Politics is never straightforward anywhere, but in Northern Ireland political complexity is run of the mill.
Last Friday, the day the pro-British DUP and Sinn Fein were to nominate a first minister and deputy first minister to pave the way for the restoration of devolution, convicted loyalist killer Michael Stone caused a major security incident at Stormont when he entered the parliament buildings with a gun, a knife and homemade explosives.
He appeared at Belfast Magistrates Court yesterday charged with attempting to murder Sinn Fein leaders Gerry Adams and Martin McGuinness, two security guards and an unknown person, and with possession of articles for terrorist purposes and possession of explosives.
In 1988 Stone murdered three men at the funerals of three IRA members. He was released in June 2000 after serving 12 years of an 800-year sentence under the terms of the Good Friday Agreement established in April 1998.
Meanwhile, if all goes according to the St Andrews Agreement reached between the parties after intensive three-day talks in Scotland last month, assembly elections will be held in March. The Northern Ireland assembly was suspended in October 2002 amid allegations for a Republican spy ring.
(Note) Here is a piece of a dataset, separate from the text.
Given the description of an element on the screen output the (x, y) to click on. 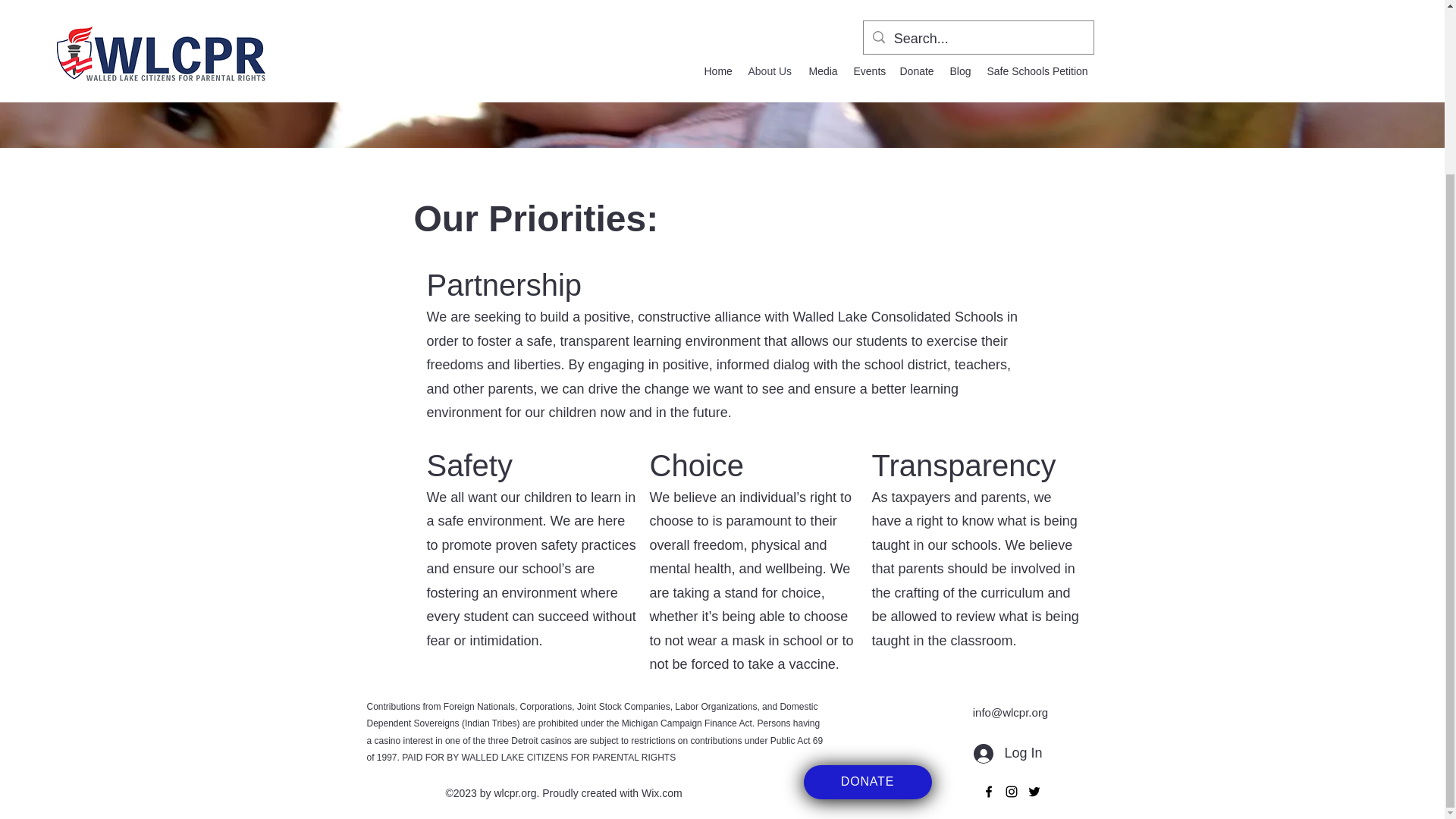
DONATE (867, 781)
Log In (1007, 753)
Last Friday, the building was evacuated 20 minutes into the key debate - later suspended - during which Sinn Fein said Martin McGuinness was its choice for deputy first minister.
DUP leader Ian Paisley said the circumstances had not been reached where there could be a nomination or designation by his party. Earlier this month Mr Paisley said Sinn Fein had to "embrace solely democratic and peaceful" politics before the DUP committed to power sharing.
The blame game continues.
"The DUP don't like change," Mr McKay pointed out. "Sinn Fein wants the assembly up and running. There is potential for radical change. The negotiations on the St Andrews Agreement need to continue: there are 'i's to be dotted and 't's to be crossed.
"There needs to be talks on issues like policing, the possibility of the introduction of the Irish Language Act, stronger powers for the Human Rights Commission, and a Bill of Rights to be enshrined in judicial terms.
"Policing has to be accountable and transparent, and in the hands of local politicians. Power should be transferred from London to Belfast as we have had four years of stagnation."
Earlier this month, UK Chancellor Gordon Brown announced a £50 billion spending package linked to the establishment of a Stormont executive. Sinn Fein and the DUP expressed disappointment that the Chancellor did not offer to cut corporation tax from 30 per cent to match the Republic of Ireland's 12.5 per cent rate.
"The package is a carrot, yes, but it is money Northern Ireland needs," Mr McKay remarked. "The water infrastructure in the north is old and requires investment.
"Also, it makes sense that there is an all-Ireland economy with a 12.5 per cent corporation tax. Northern Ireland's gap between rich and poor is the second worst in Europe.
"Traditionally, agriculture is our largest resource and we have a massive public sector. Tourism is growing and emigration is down. Times are improving, although there is still a lot of sectarianism. However, it is only during marching season that there is some tension."
Mr McKay insists Sinn Fein will not accept retraction on the Good Friday Agreement which established a power-sharing, devolved assembly and executive, and paved the way for a military scale-down and police reform while calling for paramilitary arms decommissioning.
"Between the 1920s and 1970s Unionist communities were imbued with a sense of insecurity. They see steps towards equality as regression and as concession to the Nationalists.
"The posts of first minister and deputy first minister are posts of equal responsibility. Their nomination is a massive first step and we would welcome that."
But Stormont has to brave this latest storm first.